Assessing the accuracy of binding pose prediction for kinase proteins and 7-azaindole inhibitors: a study with AutoDock4, Vina, DOCK 6, and GNINA 1.0
Abstract
Comparative benchmarking of molecular docking tools is vital for assessing the reliability of virtual screening and binding pose prediction in drug discovery. Our study evaluates the performance of four open-source docking programs: AutoDock4, AutoDock Vina, DOCK 6, and GNINA 1.0 in predicting binding poses of 7-azaindole derivative compounds across 70 kinase–ligand complexes from the RCSB Protein Data Bank. These compounds were selected due to the azaindole moiety's ability to mimic adenosine triphosphate (ATP), which is the natural substrate for kinases to form hydrogen bonds in kinase hinge regions. Docking was conducted using both rigid and flexible receptor conditions. Binding pose accuracy was quantified using atom-to-atom root mean square deviation (RMSD) and center-of-mass (CoM) RMSD, with 2 Å set as the success threshold. GNINA 1.0, which incorporates a 3D convolutional neural network (CNN)-based scoring function, achieved the highest atom-to-atom RMSD success rate (85.29%) under rigid docking. DOCK 6 performed second-best by exhibiting 79.71% success in rigid docking, but reduced to 61.19% while using a flexible docking approach. AutoDock Vina demonstrated comparable performance in both docking modes, with a success rate of 62.69% under rigid docking and 60.66% under flexible docking, indicating minimal variation between the two modes compared to the broader differences observed with other docking tools. AutoDock4 demonstrated moderate performance (<50% success) in both rigid and flexible modes. The accuracy of pose prediction varied by inhibitor class. Type 1 and Type 3 inhibitors were predicted with higher fidelity compared to Type 2 inhibitors, due to differences in binding site rigidity, hydrophobic interactions, and DFG-loop dynamics. Redocking analyses also assessed whether docking tools could recover three key interaction features: hinge hydrogen bonding, hydrophobic contacts, and DFG-loop orientations.

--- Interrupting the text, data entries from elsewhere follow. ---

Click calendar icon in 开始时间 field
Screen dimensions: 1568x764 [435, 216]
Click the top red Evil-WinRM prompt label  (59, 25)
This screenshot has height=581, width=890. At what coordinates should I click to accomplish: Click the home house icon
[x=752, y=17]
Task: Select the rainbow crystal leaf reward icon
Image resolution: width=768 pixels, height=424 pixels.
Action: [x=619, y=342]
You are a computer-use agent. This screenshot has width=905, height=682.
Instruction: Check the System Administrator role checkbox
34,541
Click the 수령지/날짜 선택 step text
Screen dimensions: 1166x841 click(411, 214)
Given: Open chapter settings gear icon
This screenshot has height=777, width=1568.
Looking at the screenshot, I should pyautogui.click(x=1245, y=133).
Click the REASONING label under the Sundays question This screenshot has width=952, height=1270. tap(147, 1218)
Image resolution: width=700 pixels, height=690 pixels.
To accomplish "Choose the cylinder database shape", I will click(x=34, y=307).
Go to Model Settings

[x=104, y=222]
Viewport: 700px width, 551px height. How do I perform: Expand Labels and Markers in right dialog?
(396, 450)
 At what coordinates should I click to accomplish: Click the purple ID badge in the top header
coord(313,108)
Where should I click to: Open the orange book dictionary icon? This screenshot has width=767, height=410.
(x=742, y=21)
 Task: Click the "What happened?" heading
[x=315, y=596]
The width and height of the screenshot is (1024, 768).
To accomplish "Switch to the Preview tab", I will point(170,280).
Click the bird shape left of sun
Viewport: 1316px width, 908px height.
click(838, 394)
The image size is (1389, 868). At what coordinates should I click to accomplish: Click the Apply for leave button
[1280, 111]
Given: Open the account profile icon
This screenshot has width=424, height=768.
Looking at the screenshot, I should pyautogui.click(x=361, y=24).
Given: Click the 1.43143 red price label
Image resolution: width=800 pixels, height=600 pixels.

GNINA 1.0 consistently performed well in recovering these features with lower computational cost. Interestingly, Vina showed better performance in terms of CoM RMSD but lower and consistent for atom-to-atom RMSD. Our study underscores the importance of scoring functions, receptor flexibility, RMSD type, and inhibitor class in determining docking accuracy for kinase-targeted drug design.